[Cryptography] IPFS: what's PKI got to do with it?

Henry Baker hbaker1 at pipeline.com
Fri May 14 20:54:24 EDT 2021


At 04:57 PM 5/14/2021, Danny O'Brien wrote:
>On Fri, May 14, 2021 at 4:31 PM Henry Baker <hbaker1 at pipeline.com> wrote:
>I've read the papers on IPFS, and understand that
>somehow a *mutable* binding gets 'published' to the
>cloud, and has to be refreshed every 24 hours or so.
>
>But what I can't determine from the papers is where
>public key encryption fits in.
>
>Somehow, a PKE pair is involved in *mutable* bindings,
>but none of the papers seem to describe this process
>in an intelligible way.
>
>I understand fully well how the *immutable* bindings
>work; I'm only interested in understanding how the
>*mutable* bindings work.
>
>This intuition might help: if you're going to make a binding that's mutable, you're going to need to be able to store it at some permanent location (so that others can find it, and can repeatedly check it for changes). You also need to prohibit most other actors on the network from being able to mutate it. 
>
>Every IPFS node has a keypair. When you want to create a mutable IPNS entry, you sign it with your node's private key  and throw it into the IPFS DHT with a hash of your public key as the value that others can look up to find your entry. That means that there's always a fixed location for a given mutable binding (your public key hash), and only those who have the private key can change it (because IPFS clients will reject any update to that entry that isn't signed by the private key of that public key.)
>
>What may be throwing you is that each keypair only gives you one usable entry in the IPNS DHT. If you want to store more than one file, you have to point that location to a directory and use that to address the other individual files.
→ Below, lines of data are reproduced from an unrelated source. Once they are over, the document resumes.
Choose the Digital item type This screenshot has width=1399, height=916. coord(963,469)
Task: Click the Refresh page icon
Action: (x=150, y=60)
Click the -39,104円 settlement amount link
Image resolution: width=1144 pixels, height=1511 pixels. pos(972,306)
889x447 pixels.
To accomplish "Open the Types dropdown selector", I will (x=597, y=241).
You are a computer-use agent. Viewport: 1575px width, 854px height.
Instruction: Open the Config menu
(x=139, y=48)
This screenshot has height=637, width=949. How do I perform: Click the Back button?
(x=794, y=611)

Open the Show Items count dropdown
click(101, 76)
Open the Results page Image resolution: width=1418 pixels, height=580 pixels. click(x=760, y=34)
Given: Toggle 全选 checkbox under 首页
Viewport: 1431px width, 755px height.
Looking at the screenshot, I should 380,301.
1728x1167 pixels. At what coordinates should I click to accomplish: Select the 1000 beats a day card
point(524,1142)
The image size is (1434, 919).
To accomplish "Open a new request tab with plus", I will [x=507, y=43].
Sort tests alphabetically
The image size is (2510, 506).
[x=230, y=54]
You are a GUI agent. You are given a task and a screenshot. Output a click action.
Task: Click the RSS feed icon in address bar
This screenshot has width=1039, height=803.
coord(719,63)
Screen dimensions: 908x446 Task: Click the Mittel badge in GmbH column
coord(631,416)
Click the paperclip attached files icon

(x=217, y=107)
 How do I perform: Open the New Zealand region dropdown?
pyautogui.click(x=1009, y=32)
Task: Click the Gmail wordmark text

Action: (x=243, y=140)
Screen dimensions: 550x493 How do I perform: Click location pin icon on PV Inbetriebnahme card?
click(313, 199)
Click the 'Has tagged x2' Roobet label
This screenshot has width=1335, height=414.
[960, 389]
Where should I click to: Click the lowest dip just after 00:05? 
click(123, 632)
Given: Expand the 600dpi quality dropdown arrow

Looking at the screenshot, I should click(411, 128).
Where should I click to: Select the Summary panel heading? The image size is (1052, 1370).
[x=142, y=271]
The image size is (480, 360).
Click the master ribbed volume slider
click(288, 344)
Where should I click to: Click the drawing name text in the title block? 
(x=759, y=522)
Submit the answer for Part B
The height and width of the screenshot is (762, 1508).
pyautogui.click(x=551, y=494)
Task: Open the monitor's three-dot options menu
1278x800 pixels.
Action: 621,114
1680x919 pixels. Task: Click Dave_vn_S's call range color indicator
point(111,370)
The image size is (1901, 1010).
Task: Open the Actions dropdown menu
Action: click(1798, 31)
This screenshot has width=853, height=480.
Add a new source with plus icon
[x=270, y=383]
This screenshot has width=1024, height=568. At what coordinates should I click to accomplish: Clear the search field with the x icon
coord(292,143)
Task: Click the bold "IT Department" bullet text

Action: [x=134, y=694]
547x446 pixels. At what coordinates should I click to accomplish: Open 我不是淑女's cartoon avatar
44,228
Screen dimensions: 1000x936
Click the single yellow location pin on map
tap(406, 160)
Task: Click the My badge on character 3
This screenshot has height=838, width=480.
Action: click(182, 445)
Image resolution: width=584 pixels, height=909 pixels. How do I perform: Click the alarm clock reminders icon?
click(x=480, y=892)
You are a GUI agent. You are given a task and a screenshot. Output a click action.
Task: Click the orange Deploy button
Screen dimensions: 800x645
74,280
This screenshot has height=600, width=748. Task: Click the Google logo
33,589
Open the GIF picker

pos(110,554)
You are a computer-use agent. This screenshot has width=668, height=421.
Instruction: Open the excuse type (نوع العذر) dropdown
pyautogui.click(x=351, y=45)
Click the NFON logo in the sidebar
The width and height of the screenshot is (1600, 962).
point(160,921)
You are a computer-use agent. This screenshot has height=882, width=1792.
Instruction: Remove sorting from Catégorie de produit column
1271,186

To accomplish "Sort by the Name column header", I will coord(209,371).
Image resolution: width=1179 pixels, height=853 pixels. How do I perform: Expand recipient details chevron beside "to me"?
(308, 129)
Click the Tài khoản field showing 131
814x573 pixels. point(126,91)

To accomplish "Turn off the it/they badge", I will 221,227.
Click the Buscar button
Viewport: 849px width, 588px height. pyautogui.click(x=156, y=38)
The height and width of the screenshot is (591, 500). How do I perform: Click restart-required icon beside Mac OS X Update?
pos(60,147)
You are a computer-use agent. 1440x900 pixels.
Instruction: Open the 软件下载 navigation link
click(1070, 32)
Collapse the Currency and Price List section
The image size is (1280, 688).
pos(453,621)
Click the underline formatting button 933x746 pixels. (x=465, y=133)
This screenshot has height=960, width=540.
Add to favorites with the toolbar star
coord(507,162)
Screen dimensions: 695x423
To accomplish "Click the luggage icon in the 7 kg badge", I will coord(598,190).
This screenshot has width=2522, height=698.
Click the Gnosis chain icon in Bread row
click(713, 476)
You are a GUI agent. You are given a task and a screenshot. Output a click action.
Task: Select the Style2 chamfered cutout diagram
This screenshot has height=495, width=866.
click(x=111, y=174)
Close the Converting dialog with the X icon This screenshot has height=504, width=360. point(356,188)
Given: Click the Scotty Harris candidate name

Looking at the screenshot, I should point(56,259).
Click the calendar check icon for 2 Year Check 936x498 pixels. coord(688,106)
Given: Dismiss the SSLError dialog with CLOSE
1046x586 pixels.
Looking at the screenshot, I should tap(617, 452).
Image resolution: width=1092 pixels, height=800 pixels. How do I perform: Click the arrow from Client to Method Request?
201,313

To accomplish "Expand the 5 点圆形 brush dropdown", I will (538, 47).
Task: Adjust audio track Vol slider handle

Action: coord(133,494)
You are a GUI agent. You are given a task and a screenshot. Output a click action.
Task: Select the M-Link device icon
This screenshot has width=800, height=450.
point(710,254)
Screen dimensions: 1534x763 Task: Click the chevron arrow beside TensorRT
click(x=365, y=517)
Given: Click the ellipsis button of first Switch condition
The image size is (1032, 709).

It acts as a mutable root, pointing to the top of a collection of immutable links. To change one element, you point your mutable root to the root of another immutable collection that represents the same tree, but with that one item changed.
>
>Hope that helps!
>
>d.

Hi Danny:

Yes, your description was extremely helpful-- perhaps it should be incorporated into the documentation.

Perhaps I know too much: I'm aware of all of the various caching schemes for multiprocessor systems and the need to keep them all consistent, with all sorts of cleverness that entails.

Then there's the Bitcoin block-chain, with its *competition*/*lottery*/*proof-of-work* required to update the *global state* to make sure that it remains consistent.

Keeping a mutable binding within a single node is downright primitive, by comparison!

However, there must be more to this; what about the *24 hour clock*? Apparently, IPFS defaults to bindings lasting for only 24 hours, after which they must be renewed. This sounds a lot more like the "TTL" timers in networking packets.

I was hypothesizing that perhaps the "binding owner" node could broadcast signed messages to indicate changes in that node's binding; these signed messages would have a TTL of at most 24 hours. Then the public key becomes the mechanism to avoid *fake news* of the node's value.